After leaving the James Bond series, Pierce Brosnan unwound by acting in The Matador. In this film, he gets to walk through a hotel lobby in his underwear, swear almost unceasingly, and befriend Greg Kinnear and Hope Davis. You see, Brosnan is a hit man who wants to retire. Alone in Mexico City, he strikes up a conversation with Greg who is there on business. They bond (excuse the pun) and Brosnan sees the life he will never have. The friendship continues, and eventually Brosnan pays a surprise visit to Greg and Hope with unusual results.

The music selections for The Matador go from mariachi music to matador bullfighting music to Tom Jones. The program notes are hilarious as film director Richard Shepard tells of trying to get music within their budget. The Rolling Stones got tossed out because they were too expensive, and The Killers made it into the movie, but not this CD soundtrack.
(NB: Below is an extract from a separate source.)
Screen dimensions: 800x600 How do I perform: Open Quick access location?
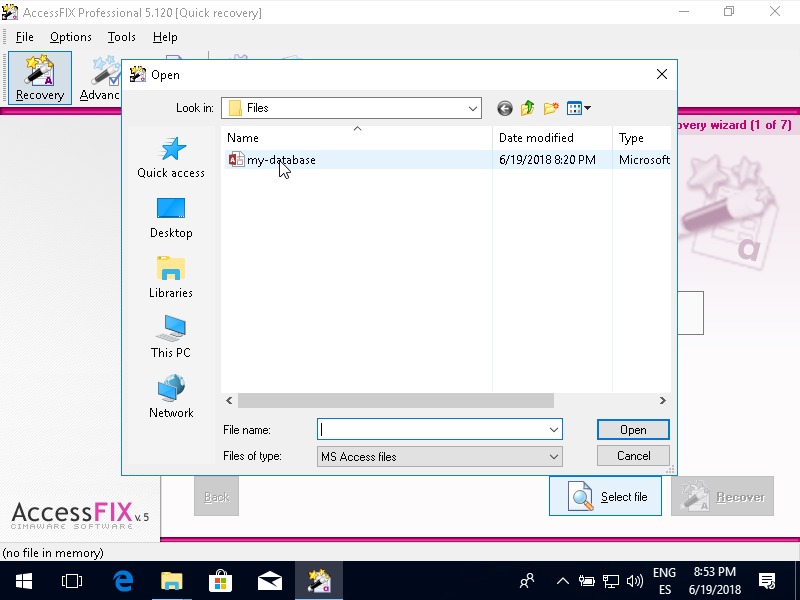click(171, 158)

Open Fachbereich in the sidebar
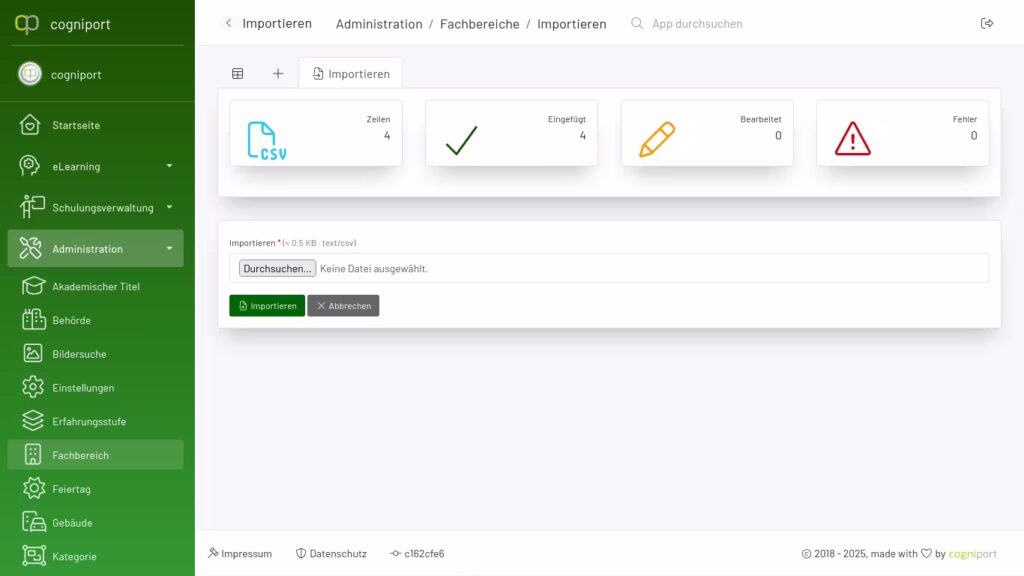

Tom Jones “It’s Not Unusual” made it in during the last week of editing, and Asia’s “In the Heat of the Moment” replaced REO Speedwagon’s “Keep On Loving You” for the racetrack section.

Since much of the film is centered in Mexico City, the selections have a south-of-the-border beat. There is the dramatic “El Matador” (Los Fabulosos Cadillacs) during an important bull-fighting sequence in which Brosnan explains the intricacies to Greg Kinnear. “Garbageman” by The Cramps is played when the underwear-clad Brosnan walks through the hotel lobby to staring guests.
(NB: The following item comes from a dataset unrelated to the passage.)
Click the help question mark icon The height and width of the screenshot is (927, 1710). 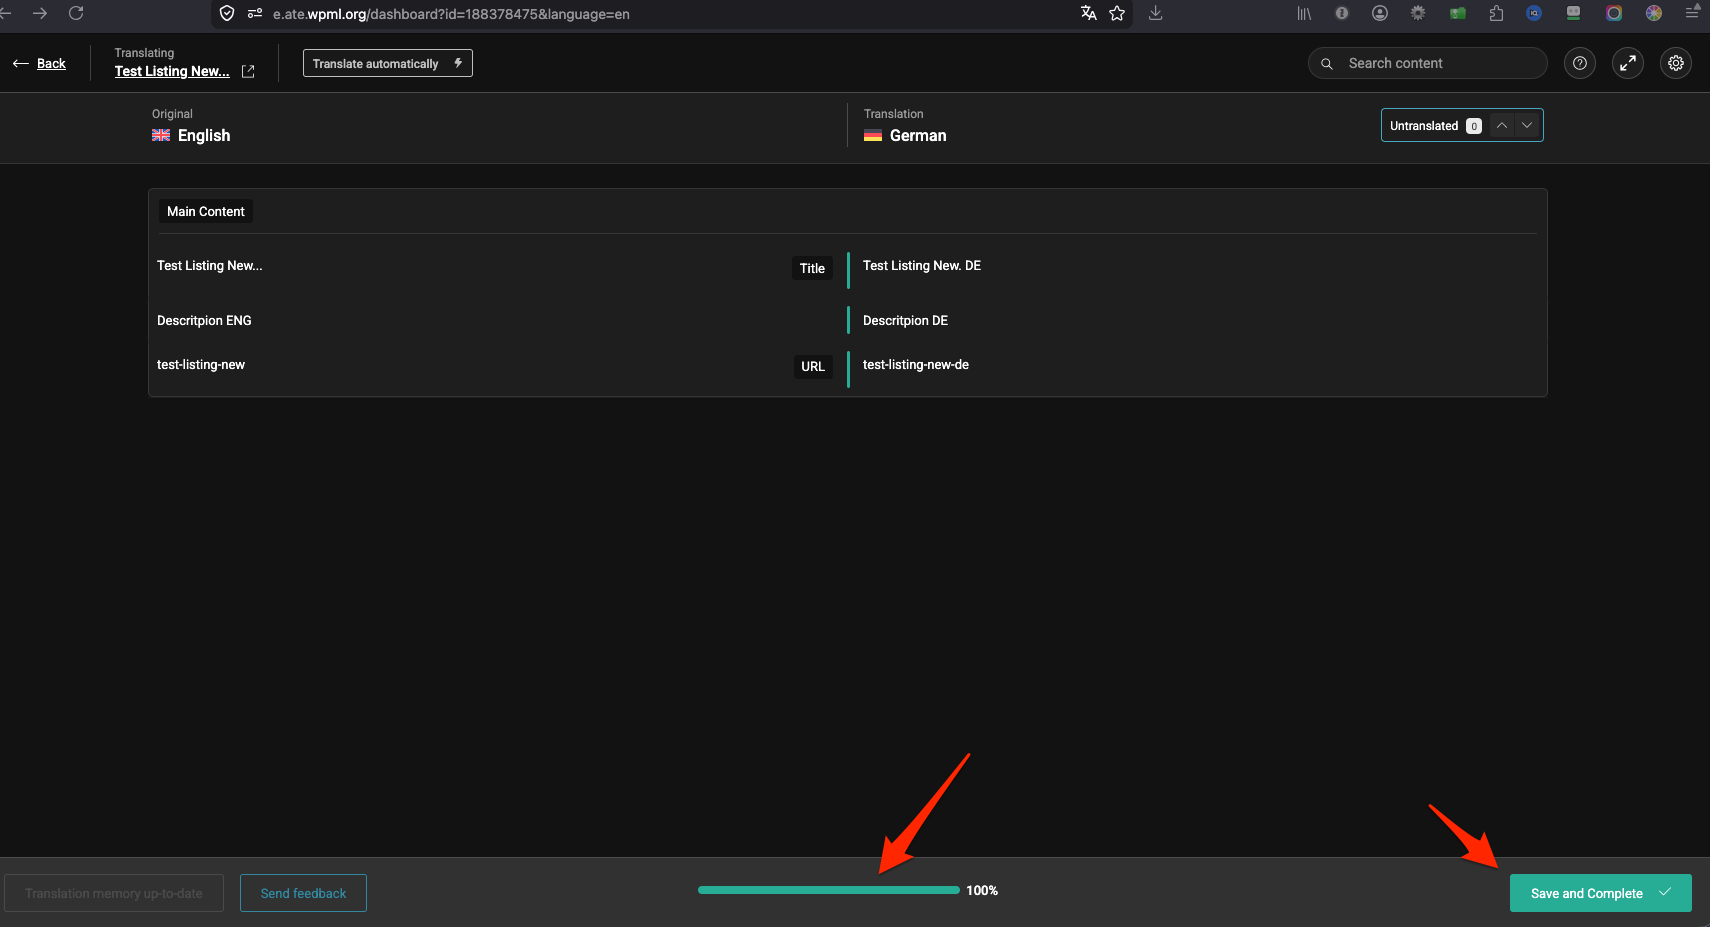pos(1579,63)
Composer Rolfe Kent’s three selections, “Manila Fiasco,” “Matador Theme,” and “One Night in Mexico” blend well with the mood of the story, which goes from some serious hit man killing on Brosnan’s part to trying to blend in with society when you are rough around the edges.

The soundtrack is adequate and certainly has a Spanish flair to it, but it is not particularly memorable.